Entries on where items appear
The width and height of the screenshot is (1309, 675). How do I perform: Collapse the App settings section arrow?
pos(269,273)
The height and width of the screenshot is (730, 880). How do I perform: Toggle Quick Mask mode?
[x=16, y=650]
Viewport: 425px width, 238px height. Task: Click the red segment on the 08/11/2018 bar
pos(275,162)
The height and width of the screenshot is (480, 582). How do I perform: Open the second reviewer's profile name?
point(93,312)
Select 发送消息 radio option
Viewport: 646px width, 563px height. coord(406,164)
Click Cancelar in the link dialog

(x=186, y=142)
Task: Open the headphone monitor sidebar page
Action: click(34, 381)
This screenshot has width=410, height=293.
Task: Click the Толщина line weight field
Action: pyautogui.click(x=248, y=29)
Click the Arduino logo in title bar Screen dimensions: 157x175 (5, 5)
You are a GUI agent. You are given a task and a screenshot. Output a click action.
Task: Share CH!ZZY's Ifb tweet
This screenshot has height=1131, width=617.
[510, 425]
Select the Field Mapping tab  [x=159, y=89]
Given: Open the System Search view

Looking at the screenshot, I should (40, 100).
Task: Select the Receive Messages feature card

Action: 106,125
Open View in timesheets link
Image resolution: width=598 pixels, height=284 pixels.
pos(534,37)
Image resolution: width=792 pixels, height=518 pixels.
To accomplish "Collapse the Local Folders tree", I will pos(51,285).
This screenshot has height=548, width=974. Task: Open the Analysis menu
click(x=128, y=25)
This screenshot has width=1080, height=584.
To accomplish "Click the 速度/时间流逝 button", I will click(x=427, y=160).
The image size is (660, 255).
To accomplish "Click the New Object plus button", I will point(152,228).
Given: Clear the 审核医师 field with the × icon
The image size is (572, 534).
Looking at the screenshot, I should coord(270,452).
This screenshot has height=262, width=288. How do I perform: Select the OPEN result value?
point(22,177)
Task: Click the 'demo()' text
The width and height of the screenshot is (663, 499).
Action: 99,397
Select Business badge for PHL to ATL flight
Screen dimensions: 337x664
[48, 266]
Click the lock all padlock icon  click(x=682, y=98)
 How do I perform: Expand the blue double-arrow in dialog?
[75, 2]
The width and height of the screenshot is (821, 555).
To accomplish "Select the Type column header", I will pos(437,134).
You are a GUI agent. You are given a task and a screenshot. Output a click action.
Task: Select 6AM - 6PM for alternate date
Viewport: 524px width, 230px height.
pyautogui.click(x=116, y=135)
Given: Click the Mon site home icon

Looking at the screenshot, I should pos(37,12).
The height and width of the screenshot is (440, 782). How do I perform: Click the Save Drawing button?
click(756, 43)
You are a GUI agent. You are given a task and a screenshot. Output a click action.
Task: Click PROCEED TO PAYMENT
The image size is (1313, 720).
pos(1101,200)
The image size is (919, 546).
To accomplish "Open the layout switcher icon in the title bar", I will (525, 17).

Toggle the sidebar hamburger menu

### Exercise instructions:
Rewrite the entries from the start through the line containing "pos(275,162)", keeping the requests unchanged. In the answers, multiply every coordinate by 2.2 and round to the nearest whole number, with halves rounded up.

### Written reply:
The width and height of the screenshot is (1309, 675). How do I perform: Collapse the App settings section arrow?
pos(592,601)
The height and width of the screenshot is (730, 880). How do I perform: Toggle Quick Mask mode?
[x=35, y=1430]
Viewport: 425px width, 238px height. Task: Click the red segment on the 08/11/2018 bar
pos(605,356)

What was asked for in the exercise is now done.